── Input data ──
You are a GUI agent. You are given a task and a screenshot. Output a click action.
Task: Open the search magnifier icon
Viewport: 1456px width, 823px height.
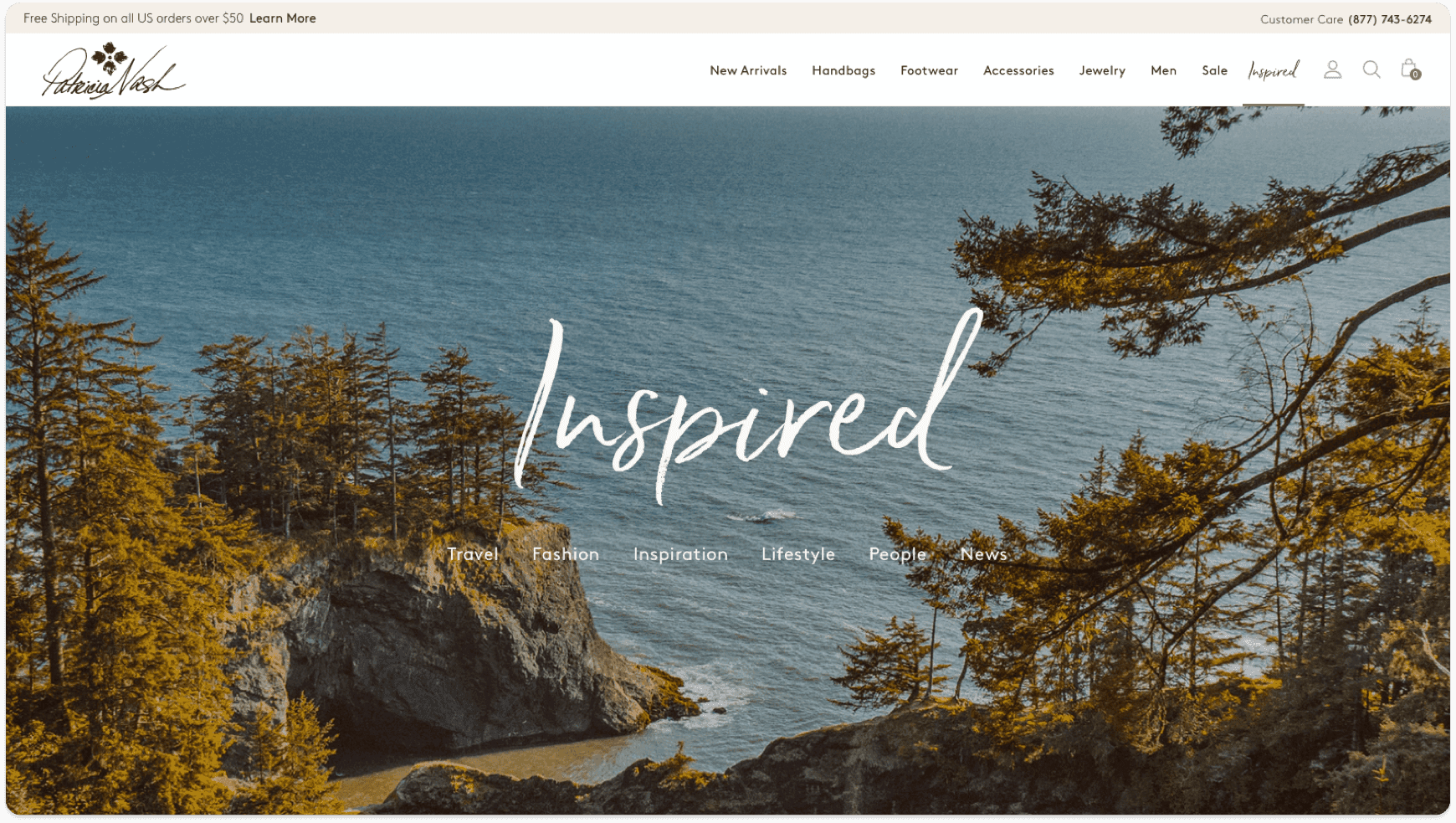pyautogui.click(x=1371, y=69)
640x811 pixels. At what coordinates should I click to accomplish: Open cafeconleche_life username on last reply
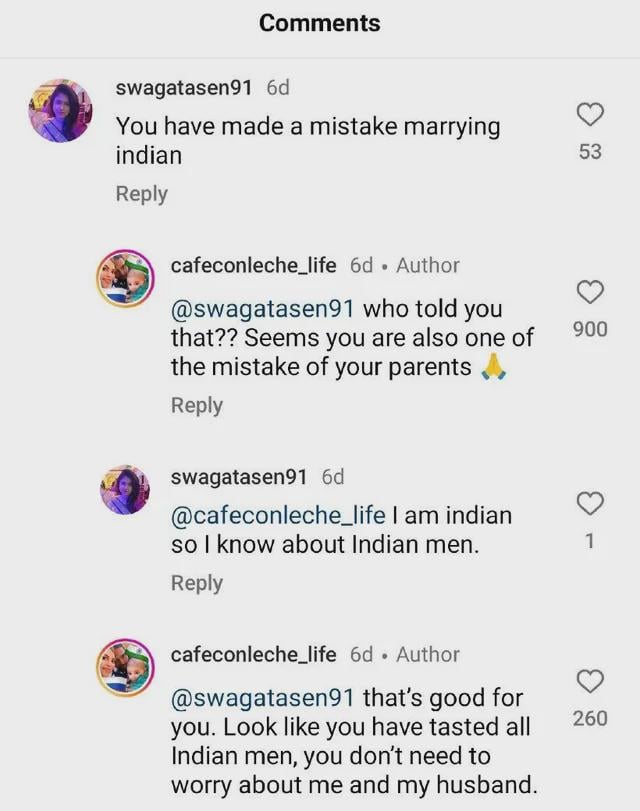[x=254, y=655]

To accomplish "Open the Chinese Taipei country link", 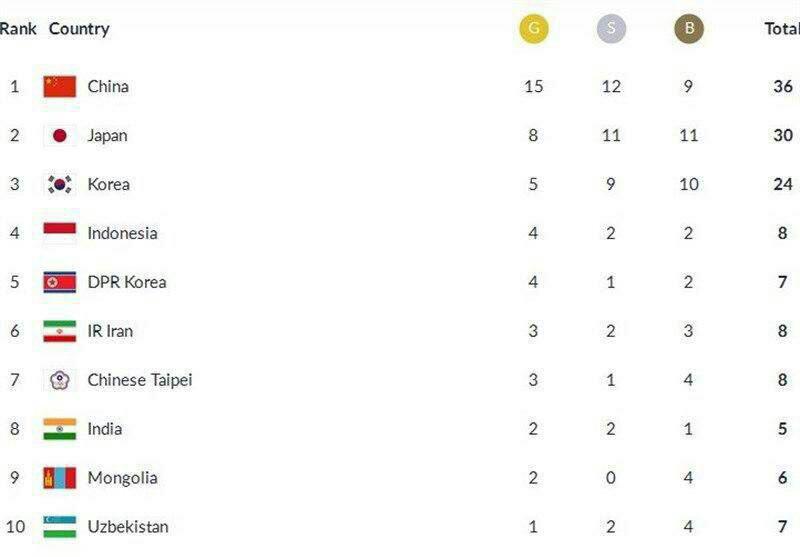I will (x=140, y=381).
───
- Written task:
Write out the entries from the very start through the line containing "pyautogui.click(x=1371, y=69)", inclusive, matching them character for character. Leave the pictures out of your answer.

- Response below:
You are a GUI agent. You are given a task and a screenshot. Output a click action.
Task: Open the search magnifier icon
Viewport: 1456px width, 823px height.
pyautogui.click(x=1371, y=69)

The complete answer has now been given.